PROBLEM. Your task is to repeat exactly the lines below between the line holding "Task: Click lower red X marker on car diagram" and the line holding "You are a computer-use agent. The height", inclusive, and only those.

RAW DATA.
┏━━
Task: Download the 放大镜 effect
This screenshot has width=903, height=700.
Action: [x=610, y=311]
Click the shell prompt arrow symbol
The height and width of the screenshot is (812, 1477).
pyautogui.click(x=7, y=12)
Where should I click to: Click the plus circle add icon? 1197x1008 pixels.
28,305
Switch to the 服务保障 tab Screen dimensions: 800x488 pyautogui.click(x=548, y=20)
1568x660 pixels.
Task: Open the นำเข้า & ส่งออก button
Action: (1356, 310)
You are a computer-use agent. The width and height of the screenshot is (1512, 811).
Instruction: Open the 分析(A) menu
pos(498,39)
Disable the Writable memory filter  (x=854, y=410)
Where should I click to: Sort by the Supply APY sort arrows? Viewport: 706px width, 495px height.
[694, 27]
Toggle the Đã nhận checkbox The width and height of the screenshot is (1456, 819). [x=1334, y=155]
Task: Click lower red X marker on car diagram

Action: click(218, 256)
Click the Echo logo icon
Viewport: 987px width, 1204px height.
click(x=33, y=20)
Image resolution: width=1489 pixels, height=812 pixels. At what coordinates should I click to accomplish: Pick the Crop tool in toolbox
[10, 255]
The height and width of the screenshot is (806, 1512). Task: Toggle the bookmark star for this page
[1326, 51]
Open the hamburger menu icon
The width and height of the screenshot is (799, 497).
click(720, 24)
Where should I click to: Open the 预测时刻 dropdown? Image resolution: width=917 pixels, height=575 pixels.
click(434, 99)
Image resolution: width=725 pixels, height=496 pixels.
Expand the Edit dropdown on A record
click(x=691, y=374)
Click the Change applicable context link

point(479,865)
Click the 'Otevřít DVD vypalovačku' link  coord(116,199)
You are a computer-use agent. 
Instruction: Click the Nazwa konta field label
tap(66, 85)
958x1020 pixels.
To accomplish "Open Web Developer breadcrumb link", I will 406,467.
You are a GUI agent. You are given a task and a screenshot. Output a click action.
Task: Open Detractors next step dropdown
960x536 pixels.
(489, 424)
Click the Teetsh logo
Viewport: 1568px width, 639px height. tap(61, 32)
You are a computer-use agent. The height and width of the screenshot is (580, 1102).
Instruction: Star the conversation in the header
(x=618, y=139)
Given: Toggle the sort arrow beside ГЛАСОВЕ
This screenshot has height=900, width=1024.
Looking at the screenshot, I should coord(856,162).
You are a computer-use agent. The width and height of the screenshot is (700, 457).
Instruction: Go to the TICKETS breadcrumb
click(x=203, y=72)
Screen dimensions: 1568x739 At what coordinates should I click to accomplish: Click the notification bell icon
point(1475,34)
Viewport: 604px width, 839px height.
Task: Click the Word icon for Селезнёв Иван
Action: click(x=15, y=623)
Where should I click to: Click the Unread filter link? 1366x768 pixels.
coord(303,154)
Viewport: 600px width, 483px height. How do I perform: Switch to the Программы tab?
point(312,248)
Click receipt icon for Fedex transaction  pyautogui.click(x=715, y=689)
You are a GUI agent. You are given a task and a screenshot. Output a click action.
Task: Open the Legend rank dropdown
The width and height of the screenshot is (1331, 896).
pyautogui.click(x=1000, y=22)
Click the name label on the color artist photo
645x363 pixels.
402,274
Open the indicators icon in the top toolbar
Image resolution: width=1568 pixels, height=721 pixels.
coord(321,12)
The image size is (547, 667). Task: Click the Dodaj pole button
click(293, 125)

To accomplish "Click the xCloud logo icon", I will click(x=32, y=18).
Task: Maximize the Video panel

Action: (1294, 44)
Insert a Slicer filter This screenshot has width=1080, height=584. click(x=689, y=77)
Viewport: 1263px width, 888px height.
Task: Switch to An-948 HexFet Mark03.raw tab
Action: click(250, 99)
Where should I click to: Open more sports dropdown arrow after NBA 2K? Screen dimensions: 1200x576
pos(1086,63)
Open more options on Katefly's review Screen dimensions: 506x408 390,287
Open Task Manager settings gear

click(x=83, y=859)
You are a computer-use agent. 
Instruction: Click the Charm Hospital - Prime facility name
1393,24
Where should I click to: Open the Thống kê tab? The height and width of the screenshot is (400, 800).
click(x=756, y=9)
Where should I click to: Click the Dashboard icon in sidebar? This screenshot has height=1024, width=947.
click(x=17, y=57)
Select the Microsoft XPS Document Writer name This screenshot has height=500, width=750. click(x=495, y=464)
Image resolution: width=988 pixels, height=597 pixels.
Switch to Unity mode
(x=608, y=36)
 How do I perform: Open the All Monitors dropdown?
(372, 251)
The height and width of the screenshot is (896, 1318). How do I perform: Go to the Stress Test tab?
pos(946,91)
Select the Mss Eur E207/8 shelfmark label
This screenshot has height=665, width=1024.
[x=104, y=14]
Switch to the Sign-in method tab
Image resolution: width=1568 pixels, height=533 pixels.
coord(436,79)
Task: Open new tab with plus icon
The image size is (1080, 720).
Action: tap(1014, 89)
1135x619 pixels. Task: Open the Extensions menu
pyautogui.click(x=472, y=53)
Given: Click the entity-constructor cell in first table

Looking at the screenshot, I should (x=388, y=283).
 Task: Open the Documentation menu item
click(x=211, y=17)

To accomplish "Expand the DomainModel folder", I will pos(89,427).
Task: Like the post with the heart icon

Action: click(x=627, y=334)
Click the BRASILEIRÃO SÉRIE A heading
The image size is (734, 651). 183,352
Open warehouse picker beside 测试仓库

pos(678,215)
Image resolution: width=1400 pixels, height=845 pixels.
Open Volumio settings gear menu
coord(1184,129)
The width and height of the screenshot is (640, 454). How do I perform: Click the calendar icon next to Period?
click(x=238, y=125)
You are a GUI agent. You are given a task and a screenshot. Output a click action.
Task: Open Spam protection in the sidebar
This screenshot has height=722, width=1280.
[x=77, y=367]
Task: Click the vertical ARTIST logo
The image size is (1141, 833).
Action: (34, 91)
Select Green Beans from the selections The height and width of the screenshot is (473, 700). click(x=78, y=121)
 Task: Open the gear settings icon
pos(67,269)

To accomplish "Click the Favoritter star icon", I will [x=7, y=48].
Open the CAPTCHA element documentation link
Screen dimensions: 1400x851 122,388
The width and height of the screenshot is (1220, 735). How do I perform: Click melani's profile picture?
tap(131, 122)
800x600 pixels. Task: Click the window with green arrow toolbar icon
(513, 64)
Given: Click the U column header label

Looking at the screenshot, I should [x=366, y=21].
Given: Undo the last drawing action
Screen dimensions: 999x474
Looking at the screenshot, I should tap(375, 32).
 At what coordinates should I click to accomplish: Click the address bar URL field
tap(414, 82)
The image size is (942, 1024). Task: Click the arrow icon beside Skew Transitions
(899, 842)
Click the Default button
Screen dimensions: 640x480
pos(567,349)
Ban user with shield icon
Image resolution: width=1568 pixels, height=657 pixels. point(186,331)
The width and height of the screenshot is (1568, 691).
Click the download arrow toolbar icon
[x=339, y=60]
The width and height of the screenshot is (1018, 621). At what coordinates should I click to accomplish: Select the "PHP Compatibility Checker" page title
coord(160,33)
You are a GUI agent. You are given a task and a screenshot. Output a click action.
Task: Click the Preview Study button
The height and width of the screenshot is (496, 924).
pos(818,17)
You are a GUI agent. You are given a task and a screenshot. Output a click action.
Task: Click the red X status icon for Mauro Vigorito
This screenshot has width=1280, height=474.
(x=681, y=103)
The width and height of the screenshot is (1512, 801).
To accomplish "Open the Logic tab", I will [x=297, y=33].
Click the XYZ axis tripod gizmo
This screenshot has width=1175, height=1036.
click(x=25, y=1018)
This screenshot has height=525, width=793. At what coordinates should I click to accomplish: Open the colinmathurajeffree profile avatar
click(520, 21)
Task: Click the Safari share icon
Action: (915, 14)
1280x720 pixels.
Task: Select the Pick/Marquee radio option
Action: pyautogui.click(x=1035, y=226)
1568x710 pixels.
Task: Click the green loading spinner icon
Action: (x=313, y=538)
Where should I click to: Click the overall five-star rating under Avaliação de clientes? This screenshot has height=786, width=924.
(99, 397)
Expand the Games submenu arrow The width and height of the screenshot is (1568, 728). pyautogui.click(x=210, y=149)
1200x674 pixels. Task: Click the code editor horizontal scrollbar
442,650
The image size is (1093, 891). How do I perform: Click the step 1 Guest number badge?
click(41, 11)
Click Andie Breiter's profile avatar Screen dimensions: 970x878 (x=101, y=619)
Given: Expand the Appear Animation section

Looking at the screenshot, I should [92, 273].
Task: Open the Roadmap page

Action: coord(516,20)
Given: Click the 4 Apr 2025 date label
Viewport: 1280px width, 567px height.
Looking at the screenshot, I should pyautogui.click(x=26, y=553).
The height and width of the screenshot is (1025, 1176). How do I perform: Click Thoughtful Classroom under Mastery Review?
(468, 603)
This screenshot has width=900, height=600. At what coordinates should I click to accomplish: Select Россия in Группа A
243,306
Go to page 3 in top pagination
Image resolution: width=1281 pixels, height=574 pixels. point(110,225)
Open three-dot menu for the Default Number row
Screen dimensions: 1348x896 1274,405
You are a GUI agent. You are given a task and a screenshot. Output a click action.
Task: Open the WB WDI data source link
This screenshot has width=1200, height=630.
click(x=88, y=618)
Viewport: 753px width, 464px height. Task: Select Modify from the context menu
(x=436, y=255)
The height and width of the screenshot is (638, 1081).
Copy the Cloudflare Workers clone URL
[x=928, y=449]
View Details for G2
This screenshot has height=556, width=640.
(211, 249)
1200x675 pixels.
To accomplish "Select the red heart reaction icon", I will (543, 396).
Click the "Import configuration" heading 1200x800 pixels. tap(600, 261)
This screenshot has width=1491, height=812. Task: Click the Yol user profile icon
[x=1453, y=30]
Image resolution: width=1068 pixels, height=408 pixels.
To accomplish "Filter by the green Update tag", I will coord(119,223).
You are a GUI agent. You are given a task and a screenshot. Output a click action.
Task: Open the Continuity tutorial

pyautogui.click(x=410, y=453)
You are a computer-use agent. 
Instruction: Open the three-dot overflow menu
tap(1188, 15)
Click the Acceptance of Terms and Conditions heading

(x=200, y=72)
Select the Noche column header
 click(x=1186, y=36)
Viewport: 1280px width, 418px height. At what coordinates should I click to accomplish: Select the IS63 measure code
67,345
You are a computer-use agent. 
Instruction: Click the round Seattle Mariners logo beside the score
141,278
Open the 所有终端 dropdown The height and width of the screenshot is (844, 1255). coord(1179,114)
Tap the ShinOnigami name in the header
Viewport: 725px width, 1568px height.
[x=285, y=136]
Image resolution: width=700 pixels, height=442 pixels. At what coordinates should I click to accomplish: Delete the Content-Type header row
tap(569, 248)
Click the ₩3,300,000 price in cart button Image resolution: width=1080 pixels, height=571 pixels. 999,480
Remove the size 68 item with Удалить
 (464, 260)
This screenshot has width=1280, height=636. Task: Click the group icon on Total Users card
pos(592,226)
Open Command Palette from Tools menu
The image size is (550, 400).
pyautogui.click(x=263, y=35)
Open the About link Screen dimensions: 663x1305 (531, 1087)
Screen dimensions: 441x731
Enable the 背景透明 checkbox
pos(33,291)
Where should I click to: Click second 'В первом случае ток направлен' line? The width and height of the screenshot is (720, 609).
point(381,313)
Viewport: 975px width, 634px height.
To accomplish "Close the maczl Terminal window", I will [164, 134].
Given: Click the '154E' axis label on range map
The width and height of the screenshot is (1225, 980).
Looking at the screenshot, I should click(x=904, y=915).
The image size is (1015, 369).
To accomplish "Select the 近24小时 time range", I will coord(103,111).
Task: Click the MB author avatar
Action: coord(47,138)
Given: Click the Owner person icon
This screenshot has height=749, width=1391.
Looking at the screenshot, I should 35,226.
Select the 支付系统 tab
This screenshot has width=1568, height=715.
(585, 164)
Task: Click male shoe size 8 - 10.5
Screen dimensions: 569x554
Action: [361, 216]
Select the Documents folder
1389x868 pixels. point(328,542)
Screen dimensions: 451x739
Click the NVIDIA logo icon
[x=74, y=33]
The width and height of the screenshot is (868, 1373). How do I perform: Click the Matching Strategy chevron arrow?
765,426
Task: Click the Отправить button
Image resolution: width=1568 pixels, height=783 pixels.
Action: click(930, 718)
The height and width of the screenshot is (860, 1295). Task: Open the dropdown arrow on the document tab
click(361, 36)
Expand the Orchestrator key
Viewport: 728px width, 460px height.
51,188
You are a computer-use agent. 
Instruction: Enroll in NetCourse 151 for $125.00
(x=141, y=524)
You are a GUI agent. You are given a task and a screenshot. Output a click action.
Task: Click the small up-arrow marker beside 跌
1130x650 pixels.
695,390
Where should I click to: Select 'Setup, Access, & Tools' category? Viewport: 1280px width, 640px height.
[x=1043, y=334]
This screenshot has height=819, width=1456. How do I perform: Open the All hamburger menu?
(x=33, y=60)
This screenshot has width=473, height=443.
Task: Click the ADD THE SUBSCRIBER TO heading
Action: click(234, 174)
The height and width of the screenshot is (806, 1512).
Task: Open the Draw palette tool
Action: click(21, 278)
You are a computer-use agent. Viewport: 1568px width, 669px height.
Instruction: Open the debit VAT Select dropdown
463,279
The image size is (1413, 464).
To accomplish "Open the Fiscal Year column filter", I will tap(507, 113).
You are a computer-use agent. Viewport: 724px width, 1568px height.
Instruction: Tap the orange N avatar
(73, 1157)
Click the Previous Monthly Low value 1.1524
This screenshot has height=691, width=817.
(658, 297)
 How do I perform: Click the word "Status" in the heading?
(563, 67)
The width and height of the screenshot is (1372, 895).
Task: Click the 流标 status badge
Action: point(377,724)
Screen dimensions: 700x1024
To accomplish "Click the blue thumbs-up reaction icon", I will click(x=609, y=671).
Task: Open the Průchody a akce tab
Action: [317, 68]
┗━━
EXPECTED OUTPUT.
Task: Click lower red X marker on car diagram

Action: click(218, 256)
Click the Echo logo icon
Viewport: 987px width, 1204px height.
click(x=33, y=20)
Image resolution: width=1489 pixels, height=812 pixels. At what coordinates should I click to accomplish: Pick the Crop tool in toolbox
[10, 255]
The height and width of the screenshot is (806, 1512). Task: Toggle the bookmark star for this page
[1326, 51]
Open the hamburger menu icon
The width and height of the screenshot is (799, 497).
click(720, 24)
Where should I click to: Open the 预测时刻 dropdown? Image resolution: width=917 pixels, height=575 pixels.
click(434, 99)
Image resolution: width=725 pixels, height=496 pixels.
Expand the Edit dropdown on A record
click(x=691, y=374)
Click the Change applicable context link

point(479,865)
Click the 'Otevřít DVD vypalovačku' link  coord(116,199)
You are a computer-use agent. 
Instruction: Click the Nazwa konta field label
tap(66, 85)
958x1020 pixels.
To accomplish "Open Web Developer breadcrumb link", I will 406,467.
You are a GUI agent. You are given a task and a screenshot. Output a click action.
Task: Open Detractors next step dropdown
960x536 pixels.
(489, 424)
Click the Teetsh logo
Viewport: 1568px width, 639px height. tap(61, 32)
You are a computer-use agent. The height and width of the screenshot is (580, 1102).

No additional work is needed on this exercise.